It’s the most wonderful time of the year! While there’s so much fun, festivity and food this time of year, nothing quite squashes the joy of the season like “diet culture.” If you are worried about how to handle holiday meals, talking about 2022 weight loss or worried someone might comment on your child’s size this season, you aren’t alone. Here are some easy ways to ditch diet culture and have healthier holidays! No shame this year, only praise!

First things first, let people eat, or not eat in peace. Do your best to not comment on other people’s plates or lack thereof. Some people are too anxious to eat in groups while others love to enjoy all the foods of the season, so let them, including kids. Instead of saying, “aren’t you going to finish that, or just three more bites,” trust that most people and kids know if they are still hungry. OR, instead of “Wow, you must be hungry!” when someone wants to fill their plate, why don’t you just ask them how they are. Praise and shame are two things that don’t need to be associated with food unless you are praising the cook!

Give people space. Some kids need a chance to leave the table, and some adults do too. If someone asks to be excused, let them go! Some of us need a break from conversation, and sometimes we just need to move. Holidays and really any days will go much smoother if we feel we have the freedom to do what we need. That may also mean allowing people to wear masks or choose to eat further spaced out than you are used to. Whether someone needs more room while they eat their meal, or just, in general, to feel safe, let them be. Plus, you never know when you might need a break and decide to walk the dog mid-dessert. In general, assume that most people are choosing what is best for them, so let them have the space to do so. Don’t shame people for taking care of their needs, we should praise people who are authentic to their own care.

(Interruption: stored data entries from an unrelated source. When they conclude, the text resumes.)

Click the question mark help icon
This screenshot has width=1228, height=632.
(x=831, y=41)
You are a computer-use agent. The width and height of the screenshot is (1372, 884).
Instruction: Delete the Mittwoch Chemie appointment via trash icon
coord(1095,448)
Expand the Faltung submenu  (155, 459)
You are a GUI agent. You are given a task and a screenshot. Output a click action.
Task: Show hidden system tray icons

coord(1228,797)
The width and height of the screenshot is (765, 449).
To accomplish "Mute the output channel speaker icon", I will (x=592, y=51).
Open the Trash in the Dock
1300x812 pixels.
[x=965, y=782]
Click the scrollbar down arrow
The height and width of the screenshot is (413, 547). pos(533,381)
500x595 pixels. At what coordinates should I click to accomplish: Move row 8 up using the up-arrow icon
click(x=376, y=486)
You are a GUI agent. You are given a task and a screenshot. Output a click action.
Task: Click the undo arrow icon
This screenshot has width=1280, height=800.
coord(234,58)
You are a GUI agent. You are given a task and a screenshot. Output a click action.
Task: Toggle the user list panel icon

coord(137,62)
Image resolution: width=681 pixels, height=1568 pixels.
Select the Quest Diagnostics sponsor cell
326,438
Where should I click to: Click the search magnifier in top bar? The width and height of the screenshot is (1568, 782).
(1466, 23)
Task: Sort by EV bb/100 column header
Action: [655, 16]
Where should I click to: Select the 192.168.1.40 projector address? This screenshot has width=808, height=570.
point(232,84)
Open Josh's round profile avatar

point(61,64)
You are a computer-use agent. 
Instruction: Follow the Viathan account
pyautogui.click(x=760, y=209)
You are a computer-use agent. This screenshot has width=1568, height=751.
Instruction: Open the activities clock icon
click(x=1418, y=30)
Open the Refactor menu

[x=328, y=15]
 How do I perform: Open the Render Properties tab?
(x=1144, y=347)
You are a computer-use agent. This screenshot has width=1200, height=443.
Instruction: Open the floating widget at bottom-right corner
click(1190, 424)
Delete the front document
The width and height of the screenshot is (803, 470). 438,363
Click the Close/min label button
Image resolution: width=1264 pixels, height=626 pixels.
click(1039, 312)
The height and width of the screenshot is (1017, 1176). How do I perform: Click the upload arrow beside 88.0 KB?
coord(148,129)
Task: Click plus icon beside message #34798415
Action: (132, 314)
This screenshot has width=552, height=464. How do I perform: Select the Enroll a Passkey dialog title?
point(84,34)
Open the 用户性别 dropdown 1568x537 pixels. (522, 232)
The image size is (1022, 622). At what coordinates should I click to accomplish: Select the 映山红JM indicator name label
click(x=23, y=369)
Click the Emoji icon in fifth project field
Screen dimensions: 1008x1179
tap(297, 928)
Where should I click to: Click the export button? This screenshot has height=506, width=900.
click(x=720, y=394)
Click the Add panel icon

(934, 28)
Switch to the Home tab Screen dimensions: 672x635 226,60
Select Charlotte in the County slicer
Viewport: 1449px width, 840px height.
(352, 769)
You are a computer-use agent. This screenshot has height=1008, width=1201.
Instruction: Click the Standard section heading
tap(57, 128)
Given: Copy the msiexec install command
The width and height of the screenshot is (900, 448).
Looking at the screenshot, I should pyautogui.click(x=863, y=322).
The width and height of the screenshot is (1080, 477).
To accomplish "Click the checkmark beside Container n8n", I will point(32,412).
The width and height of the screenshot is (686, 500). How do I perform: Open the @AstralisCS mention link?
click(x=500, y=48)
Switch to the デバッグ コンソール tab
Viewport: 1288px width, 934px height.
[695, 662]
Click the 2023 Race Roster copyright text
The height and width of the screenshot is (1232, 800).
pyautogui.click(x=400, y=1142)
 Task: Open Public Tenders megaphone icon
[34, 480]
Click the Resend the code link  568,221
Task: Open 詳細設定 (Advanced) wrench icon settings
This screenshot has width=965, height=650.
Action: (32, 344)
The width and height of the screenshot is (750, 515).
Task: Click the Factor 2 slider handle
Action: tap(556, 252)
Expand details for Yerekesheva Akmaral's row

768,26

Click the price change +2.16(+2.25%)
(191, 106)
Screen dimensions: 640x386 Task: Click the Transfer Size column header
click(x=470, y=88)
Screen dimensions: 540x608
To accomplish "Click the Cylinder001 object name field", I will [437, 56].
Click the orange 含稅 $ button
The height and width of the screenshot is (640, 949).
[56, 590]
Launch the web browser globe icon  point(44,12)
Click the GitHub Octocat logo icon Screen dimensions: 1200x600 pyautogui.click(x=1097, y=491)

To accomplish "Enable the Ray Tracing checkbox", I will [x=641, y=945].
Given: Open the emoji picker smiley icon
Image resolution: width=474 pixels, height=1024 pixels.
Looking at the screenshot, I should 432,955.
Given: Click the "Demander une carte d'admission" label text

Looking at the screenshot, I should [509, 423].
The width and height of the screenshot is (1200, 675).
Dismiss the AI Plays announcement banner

Don’t talk about diets. Nothing is less interesting than hearing about who is going to restrict what in the new year. Not only is talking about dieting boring and in poor taste, but it also sets a precedent to those around you that you must always be restricting something from your diet. If you want to talk New Years, talk about how you want to feel. What you want to do. All those things are way more inspiring than hearing about how you aren’t going to eat a potato in 2022. Be mindful of the ears around you too! Talking about diets can trigger poor memories and certain behaviors. Let’s have a great time, without focusing on what you can, can’t, will or won’t eat in a few weeks. Don’t shame your body, weight, or size, ever! You are alive, give yourself, your body and all you are some praise!

Move or don’t. Exercise is something to be celebrated, but not everyone will want to come to your party. If you want to exercise, do it. That may mean that you go for a walk, leave for a class, or take a few minutes to do a quick yoga video. GREAT! Of course, you can welcome people to join you, but no pressure should be added. It’s not likely that your cousin Joe who hates running is suddenly going to fall in love with it because you want him to join you on your daily ritual. Let’s be respectful of people’s choices to move or not move this time of year. Some people may have waited all year for this little break, let them take it! So, a genuine invitation to join you is ok, but a no, is a no! There’s no shaming for moving or not, but there should always be praise for people setting boundaries.

Lastly, do your best to not berate yourself or others. If you didn’t work out today, don’t shame yourself for eating food. If you eat a bunch of yummy food, don’t give it a label as good or bad. Maybe you do feel sluggish from skipping your workout, that’s ok. But no one else should feel bad if they did too. If you ate a bunch of food, it doesn’t mean it’s good, bad or indifferent, it’s food! Let it be! You may think you are being self-deprecating, but you may also be hurting those around you. And if anyone decides they want to comment on you, your children or anyone’s bodies, shut it down. Bodies change, get over it. No shaming yourself over the basics of life, or anyone else’s either. Shaming is never a gift, but always a stealer of the holiday spirit! Instead, focus on praise for what you do have or were able to do. Praise people around you for who they are!

It’s the end of another year. A pretty weird one too! As you reflect on all this year was or wasn’t, try not to decide if it was good or bad based on your body. Reflect on how you felt, who you engaged with and what you remember enjoying. Life is about so much more than just what we look like. Instead of bringing the shame game into the holidays, let’s make it about praising all the days.